Directed by Joe Wright. Starring Keira Knightley, Jude Law, Aaron Taylor-Johnson, Domhnall Gleeson, Alicia Vikander, Matthew Macfadyen, Kelly Macdonald, Oskar McNamara, Olivia Williams, Emily Watson 12A cert, general release, 126 min
Climb on board for a gorgeous, risky take on the classic Russian novel, writes DONALD CLARKE
IT IS, WE TRUST, not giving too much away to say that Leo Tolstoy’s Anna Karenina has a great deal to do with trains. That vehicle offers us an irresistible metaphor for Joe Wright’s risky, gorgeous, unsentimental take on the most psychologically alert of 19th-century novels. If you chose to climb on board, you will be carried along at enjoyable pace. If you fail to make it into the carriage, you will feel furious, excluded and confused. In short, the picture is set to divide opinion.
Long before the English director rose to fame with Atonement and Pride Prejudice, he spent time honing skills at his parents’ puppet theatre in Islington. That experience seems to have inspired his decision to stage large parts of this project in an elaborate Victorian theatre. Characters open doors and find themselves gazing out into the auditorium. The foyer doubles as the entry hall to an array of elegant buildings. In one particularly expressionistic outbreak, an entire race meeting is staged in and around the proscenium.
For all the archness on display, this Anna Karenina feels as emotionally sincere as any previous adaptation. It helps that Wright has cast the film with such care and imagination. Keira Knightley, always at her best for this director, doesn’t have the greatest range – the two octaves run from fragile to neurotic – but, when safely within those confines, she is capable of eating the screen raw.
Knightley does very nicely as the Russian enigma, wife to a boring technocrat, who embarks on a ruinous affair with a glamorous but insubstantial army officer and brings social Armageddon crashing round her ears.
Knightley and director draw out the most capricious, most flinty aspects of Anna’s personality and, as a result, deliver a film that, though true to the book, may repel viewers expecting a three-hankie romance. No character gets a free ride from Tom Stoppard’s economic adaptation.
It says something about the odd progress of Jude Law’s career that, rather than appearing as Vronsky, the suave lover, he finds himself excelling as Anna’s flawed, oily, unattractive husband. One of the year’s key cinematic images will surely turn out to involve Alexei Karenin’s near-religious cradling of a rudimentary reusable prophylactic.
Aaron Taylor-Johnson is callow as Vronsky. Matthew Macfadyen’s is hilariously bluff as Anna’s brother. Purists may argue that Domhnall Gleeson is a little slight to play Levin (an unmistakable version of the young Tolstoy) but our busiest actor makes a touchingly fleshy naïf of the idealistic young landowner. Far from being a stray subplot, Levin’s adventures form the moral spine of Tolstoy’s panoramic story.

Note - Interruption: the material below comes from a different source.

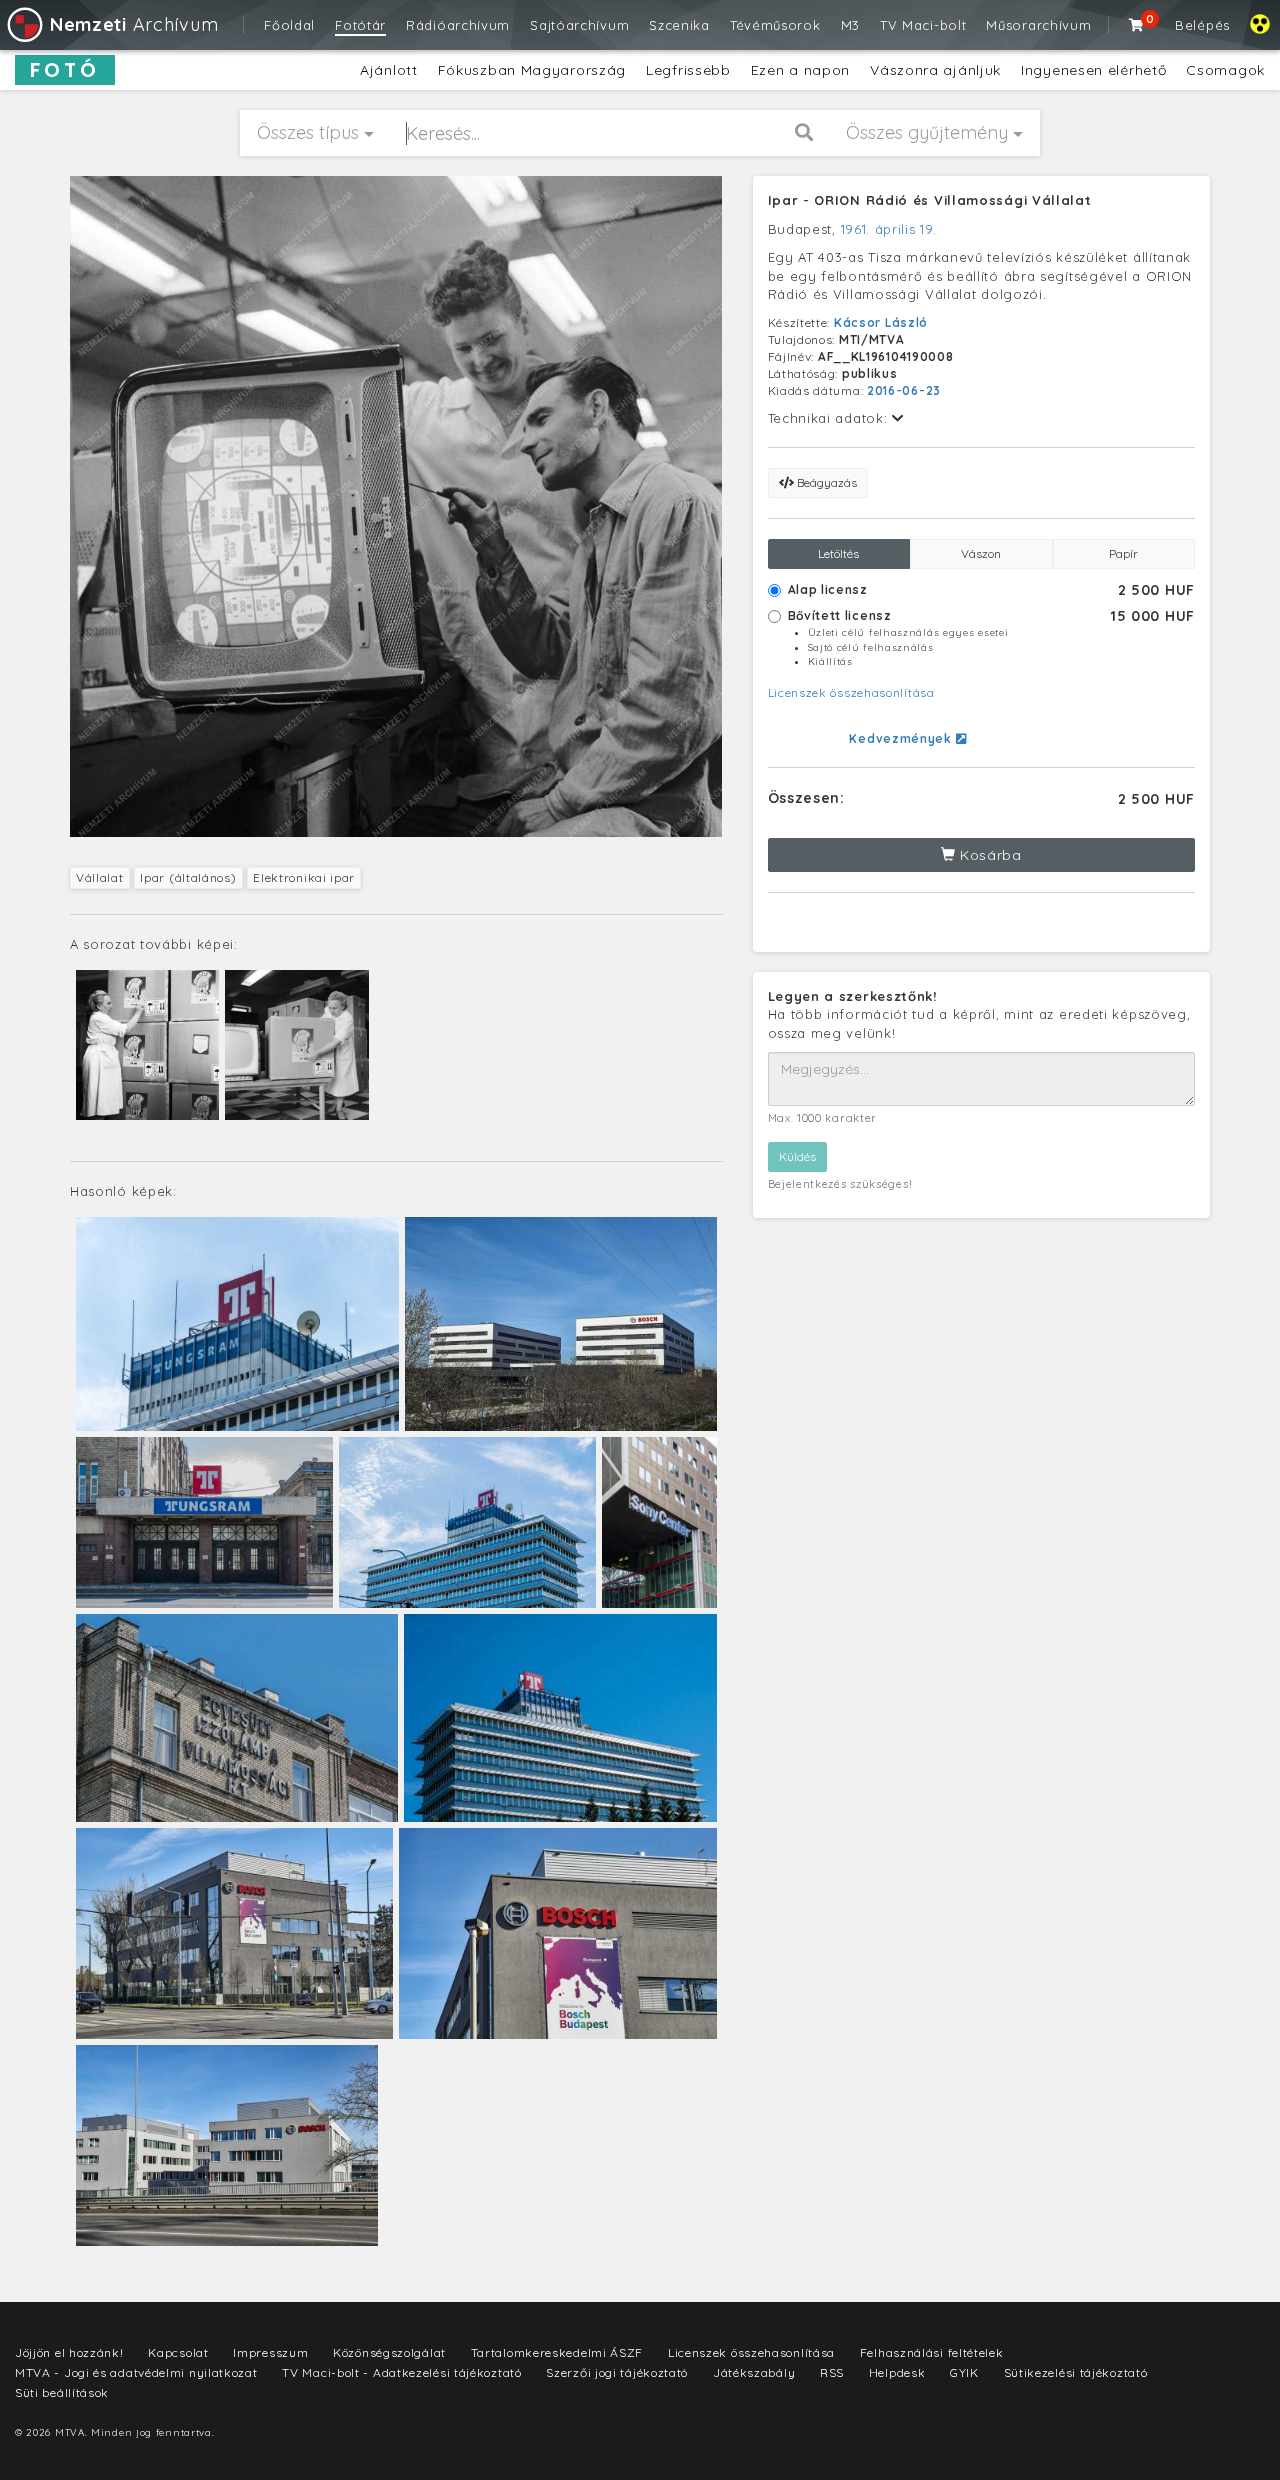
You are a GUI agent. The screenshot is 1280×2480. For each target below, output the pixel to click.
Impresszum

The scenes involving Levin also offer a few clues as to what Wright is up to with the theatrical staging. For the most part, Gleeson’s scenes are shot on location in relatively naturalistic style. He is attuned to nature and has little interest in the machinations of big-city society. By way of contrast, the courts, crush bars and salons of St Petersburg swarm with people who feel themselves constantly on display. The film’s visual conceit reminds us that these people were never really off the stage. Their lives were unbroken, formalised performances.
The convention also sets Wright free to experiment. At its very best, Anna Karenina comes across as a weird cousin of Michael Powell’s The Red Shoes. Seamus McGarvey, Oscar-nominated for Wright’s Atonement, allows gorgeously regal reds and crisp blues to seep across the lavish frame. A roof parts to reveal fireworks in the night sky. A ballroom sequence mutates into a freakish ballet.
For all this extravagance, however, Wright and Stoppard never allow focus to shift from the central romance. The film may not be the most moving version of the story, but it has more forward momentum than any previous adaptation.
None of which is to deny that many people will loathe it.